━━━ Texto extraído ━━━

Para a mesma luminosidade, a pedra pode ser enorme e escura, ou pequenininha e super reflexiva. Para cravar as medidas, seria necessário usar observações em infravermelho — onde o brilho é diretamente proporcional ao tamanho —, mas esse tipo de captação a partir da Terra é complexa e raramente usada na fase de descoberta. Baseando-se em suposições, estima-se que o 2026JH2 tenha entre 15 e 30 metros de diâmetro. Se ficar na extremidade menor dessa régua, ele teria a escala do bólido que explodiu sobre Chelyabinsk, na Rússia, em 2013, estilhaçando janelas e deixando mil feridos. Se for da ponta maior, o estrago potencial lembraria o evento de Tunguska, que varreu uma área imensa da floresta siberiana em 1908. Sorte a nossa que o 2026JH2 não vai nem beliscar a nossa atmosfera. Risco de explosão zero.
O verdadeiro perigo já está em órbita
Mas enquanto a gente olha para cima fascinado com as pedras que a natureza joga na nossa direção, ignoramos que o perigo real e imediato na órbita terrestre é uma armadilha que nós mesmos montamos. Um estudo bem chocante divulgado em maio pela Accu escancarou o nível da bagunça: quase metade de todos os objetos artificiais orbitando o nosso planeta é, essencialmente, lixo espacial fora de controle. E para piorar, apenas três países são os grandes responsáveis por alimentar esse caos, colocando em xeque o futuro das viagens espaciais.

━━━ Linhas exibidas ━━━

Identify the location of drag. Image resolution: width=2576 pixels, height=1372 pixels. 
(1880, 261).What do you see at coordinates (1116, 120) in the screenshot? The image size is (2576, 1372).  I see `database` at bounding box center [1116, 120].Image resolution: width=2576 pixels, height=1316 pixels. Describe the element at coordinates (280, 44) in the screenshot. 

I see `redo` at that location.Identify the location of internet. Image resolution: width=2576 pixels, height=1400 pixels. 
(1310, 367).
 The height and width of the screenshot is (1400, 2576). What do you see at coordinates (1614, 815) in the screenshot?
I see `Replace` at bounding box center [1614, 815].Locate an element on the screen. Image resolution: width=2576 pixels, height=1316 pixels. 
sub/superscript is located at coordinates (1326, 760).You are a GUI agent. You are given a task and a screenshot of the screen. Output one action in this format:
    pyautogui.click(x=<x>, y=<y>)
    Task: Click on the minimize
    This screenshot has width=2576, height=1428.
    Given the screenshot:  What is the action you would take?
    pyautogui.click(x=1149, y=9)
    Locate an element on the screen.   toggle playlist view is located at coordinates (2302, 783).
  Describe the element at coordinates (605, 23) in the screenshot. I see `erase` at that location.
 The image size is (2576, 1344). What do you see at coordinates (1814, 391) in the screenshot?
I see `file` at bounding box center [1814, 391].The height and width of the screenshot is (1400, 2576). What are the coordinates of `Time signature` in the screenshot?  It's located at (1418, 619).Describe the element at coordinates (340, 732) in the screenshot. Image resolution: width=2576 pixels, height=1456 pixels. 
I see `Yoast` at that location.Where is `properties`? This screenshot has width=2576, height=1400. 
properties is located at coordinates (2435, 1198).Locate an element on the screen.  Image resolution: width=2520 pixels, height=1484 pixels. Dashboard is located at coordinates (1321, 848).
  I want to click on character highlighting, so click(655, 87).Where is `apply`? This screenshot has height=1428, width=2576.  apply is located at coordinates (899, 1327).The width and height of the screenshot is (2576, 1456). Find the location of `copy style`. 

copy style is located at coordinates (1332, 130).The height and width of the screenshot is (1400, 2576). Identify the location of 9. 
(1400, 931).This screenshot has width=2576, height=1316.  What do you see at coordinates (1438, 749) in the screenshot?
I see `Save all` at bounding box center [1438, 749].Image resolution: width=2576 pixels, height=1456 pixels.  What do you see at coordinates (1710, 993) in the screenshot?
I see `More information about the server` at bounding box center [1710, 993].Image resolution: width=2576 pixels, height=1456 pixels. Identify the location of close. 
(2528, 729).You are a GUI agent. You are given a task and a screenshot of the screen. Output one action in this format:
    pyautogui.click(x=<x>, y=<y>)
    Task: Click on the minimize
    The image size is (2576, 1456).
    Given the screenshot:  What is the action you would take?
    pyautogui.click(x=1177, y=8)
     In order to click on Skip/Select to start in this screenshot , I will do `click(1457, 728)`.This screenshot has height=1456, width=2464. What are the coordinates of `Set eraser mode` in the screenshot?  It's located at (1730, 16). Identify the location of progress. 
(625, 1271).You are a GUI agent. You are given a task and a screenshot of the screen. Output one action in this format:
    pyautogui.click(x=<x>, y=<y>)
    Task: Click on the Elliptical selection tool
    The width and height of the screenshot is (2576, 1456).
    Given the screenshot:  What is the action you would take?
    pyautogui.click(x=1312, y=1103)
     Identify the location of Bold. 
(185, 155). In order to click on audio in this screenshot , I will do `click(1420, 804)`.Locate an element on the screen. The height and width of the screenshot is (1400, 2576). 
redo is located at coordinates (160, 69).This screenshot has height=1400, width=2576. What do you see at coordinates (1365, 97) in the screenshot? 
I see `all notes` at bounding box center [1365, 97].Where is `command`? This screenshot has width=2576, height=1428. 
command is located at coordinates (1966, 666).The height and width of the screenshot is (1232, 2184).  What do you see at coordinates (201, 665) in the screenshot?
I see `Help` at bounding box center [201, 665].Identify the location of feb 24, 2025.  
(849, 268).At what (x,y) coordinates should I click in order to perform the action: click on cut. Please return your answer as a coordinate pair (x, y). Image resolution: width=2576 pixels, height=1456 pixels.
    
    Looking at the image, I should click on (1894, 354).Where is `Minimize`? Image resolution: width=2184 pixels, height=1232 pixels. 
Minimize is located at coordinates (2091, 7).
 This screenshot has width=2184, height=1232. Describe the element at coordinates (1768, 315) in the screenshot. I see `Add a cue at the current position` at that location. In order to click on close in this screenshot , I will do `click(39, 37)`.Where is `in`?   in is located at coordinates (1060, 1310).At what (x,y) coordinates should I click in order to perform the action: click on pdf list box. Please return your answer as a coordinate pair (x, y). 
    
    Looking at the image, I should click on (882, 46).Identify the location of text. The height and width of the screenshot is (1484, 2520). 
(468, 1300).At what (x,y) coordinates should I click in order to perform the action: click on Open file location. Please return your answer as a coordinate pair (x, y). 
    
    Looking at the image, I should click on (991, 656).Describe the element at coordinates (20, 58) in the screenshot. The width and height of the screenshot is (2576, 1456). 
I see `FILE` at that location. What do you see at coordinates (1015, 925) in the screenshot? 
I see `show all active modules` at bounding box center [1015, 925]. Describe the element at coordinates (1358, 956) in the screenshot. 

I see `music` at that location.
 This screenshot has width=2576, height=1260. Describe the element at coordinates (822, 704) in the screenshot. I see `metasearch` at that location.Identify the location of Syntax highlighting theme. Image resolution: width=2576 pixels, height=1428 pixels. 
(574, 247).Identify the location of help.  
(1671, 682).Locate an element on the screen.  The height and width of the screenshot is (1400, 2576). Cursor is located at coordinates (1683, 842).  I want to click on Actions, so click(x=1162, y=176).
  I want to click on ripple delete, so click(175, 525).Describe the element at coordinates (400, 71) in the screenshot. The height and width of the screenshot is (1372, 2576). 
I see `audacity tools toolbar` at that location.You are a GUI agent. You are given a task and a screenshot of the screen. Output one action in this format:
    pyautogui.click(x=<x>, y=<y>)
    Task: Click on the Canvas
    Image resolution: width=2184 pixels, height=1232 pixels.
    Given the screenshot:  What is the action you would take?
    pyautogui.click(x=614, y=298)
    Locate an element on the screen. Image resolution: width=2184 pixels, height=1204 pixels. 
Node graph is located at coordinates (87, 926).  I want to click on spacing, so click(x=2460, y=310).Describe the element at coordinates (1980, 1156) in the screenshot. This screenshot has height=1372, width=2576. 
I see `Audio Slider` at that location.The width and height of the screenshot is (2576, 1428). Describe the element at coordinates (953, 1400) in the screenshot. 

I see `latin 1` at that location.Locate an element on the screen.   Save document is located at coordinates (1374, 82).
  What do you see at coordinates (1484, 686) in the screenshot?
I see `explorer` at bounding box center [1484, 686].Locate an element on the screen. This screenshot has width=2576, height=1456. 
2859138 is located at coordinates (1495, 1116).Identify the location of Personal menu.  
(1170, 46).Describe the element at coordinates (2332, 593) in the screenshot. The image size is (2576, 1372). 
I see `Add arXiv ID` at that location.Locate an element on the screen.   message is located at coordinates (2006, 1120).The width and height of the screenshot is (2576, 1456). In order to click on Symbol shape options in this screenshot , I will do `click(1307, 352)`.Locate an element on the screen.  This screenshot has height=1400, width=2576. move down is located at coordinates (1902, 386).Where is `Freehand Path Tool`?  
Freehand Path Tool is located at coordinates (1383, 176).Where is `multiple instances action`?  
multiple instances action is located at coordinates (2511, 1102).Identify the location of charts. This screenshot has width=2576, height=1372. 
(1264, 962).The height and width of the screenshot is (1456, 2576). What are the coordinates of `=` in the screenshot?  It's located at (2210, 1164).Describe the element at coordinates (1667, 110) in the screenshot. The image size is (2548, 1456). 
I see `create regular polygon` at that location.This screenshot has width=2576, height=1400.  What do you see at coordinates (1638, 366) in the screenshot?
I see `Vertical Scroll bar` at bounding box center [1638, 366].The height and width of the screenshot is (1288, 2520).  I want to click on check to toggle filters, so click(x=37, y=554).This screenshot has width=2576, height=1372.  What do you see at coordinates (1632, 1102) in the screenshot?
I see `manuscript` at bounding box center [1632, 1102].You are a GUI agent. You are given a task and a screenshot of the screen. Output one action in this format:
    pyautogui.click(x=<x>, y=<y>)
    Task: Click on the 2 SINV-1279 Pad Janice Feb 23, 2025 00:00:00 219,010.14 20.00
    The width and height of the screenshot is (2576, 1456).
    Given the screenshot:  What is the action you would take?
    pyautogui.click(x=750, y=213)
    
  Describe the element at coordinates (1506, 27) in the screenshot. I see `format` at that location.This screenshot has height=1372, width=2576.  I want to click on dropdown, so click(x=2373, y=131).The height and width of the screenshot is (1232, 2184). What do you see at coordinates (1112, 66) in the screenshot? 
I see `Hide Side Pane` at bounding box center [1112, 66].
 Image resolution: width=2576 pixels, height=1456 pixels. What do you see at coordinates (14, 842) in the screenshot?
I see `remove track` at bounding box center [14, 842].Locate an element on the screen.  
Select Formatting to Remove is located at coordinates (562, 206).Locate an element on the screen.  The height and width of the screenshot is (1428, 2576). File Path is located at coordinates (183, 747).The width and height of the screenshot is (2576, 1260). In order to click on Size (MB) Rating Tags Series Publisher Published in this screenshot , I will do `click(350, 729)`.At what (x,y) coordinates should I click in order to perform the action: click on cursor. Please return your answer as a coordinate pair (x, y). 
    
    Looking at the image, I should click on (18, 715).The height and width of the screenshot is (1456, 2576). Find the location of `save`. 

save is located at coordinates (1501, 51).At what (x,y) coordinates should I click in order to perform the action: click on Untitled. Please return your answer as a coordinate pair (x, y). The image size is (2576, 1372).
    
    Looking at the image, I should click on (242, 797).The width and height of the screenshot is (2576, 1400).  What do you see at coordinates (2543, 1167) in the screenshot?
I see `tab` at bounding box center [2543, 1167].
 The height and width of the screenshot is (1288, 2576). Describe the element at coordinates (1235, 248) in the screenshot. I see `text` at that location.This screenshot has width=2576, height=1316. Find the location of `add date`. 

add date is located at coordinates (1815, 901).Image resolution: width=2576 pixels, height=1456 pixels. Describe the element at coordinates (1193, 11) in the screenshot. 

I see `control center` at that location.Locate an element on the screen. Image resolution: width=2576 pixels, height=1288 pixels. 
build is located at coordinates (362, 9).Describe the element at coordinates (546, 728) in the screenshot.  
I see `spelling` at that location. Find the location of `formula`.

━━━

◆ **Tarefas a realizar**
a – De acordo com o texto sobre o asteroide 2026JH2 e o lixo espacial, qual é o diâmetro estimado do 2026JH2?
b – Prossiga com o texto sobre o asteroide 2026JH2 e o lixo espacial a partir do ponto em que ele termina.

◆ **Respostas às tarefas**
a – Estima-se que o 2026JH2 tenha entre 15 e 30 metros de diâmetro.

b –
A matemática é sombria. Dos 33.269 objetos monitorados pelo Space-Track.org da Força Espacial dos EUA, pelo menos 15.587 são destroços descartados. É espantoso pensar que 47% de tudo que orbita a Terra hoje é entulho perigoso. O inventário dessa sucata inclui ao menos 2.396 carcaças de foguetes — algumas com dezenas de metros de comprimento —, cerca de 12.550 componentes de lançamento exaustos de formatos variados, e 641 objetos que a ciência sequer conseguiu classificar ainda. Somado a isso, temos uma legião de satélites aposentados que só fazem volume.
Uma roleta russa a 32.000 km/h
Estamos falando de toneladas de metal pesado cruzando a órbita a cerca de 20.000 milhas por hora (quase 32.000 km/h). Qualquer engenheiro aeroespacial perde o sono com isso. Em velocidades tão extremas, o design das espaçonaves precisa de uma tolerância absurda a impactos e escudos bem mais robustos. Em 2016, por exemplo, uma simples lasca de tinta de uma fração de milímetro abriu uma fenda no vidro da Estação Espacial Internacional (ISS). A Agência Espacial Europeia alerta que um pedacinho de lixo de 1 centímetro já é suficiente para inutilizar uma nave ou perfurar a blindagem da ISS, enquanto um detrito de 10 centímetros estraçalha um satélite em pedacinhos.
O clima anda tão tenso que os astronautas volta e meia precisam procurar abrigo. A tripulação da ISS passou por um sufoco em 2021, tendo que correr para uma área de segurança quando a estação passou perigosamente perto de uma nuvem de destroços russos. Uma situação parecida aconteceu em novembro, quando uma espaçonave chinesa aparentemente levou uma pancada, deixando três astronautas temporariamente presos no espaço enquanto os danos eram avaliados.
O maior temor dos especialistas atende pelo nome de Síndrome de Kessler. É um cenário de reação em cadeia onde uma colisão gera estilhaços que, por sua vez, causam novas colisões, triturando tudo o que estiver pelo caminho até que a órbita se torne uma zona morta, intransitável para satélites e futuras missões. Desde que os soviéticos lançaram o Sputnik I em 1957, a quantidade de objetos no espaço vem subindo. Mas a curva deu uma guinada vertiginosa a partir de 2015, turbinada pelo boom das empresas espaciais privadas.
O espaço, que antes parecia infinito, está ficando engarrafado. Os destroços se acumulam bem mais rápido do que a nossa capacidade (hoje nula) de limpá-los. A gente sobrevive aos asteroides, mas talvez o grande desafio da humanidade nas estrelas seja sobreviver ao próprio lixo.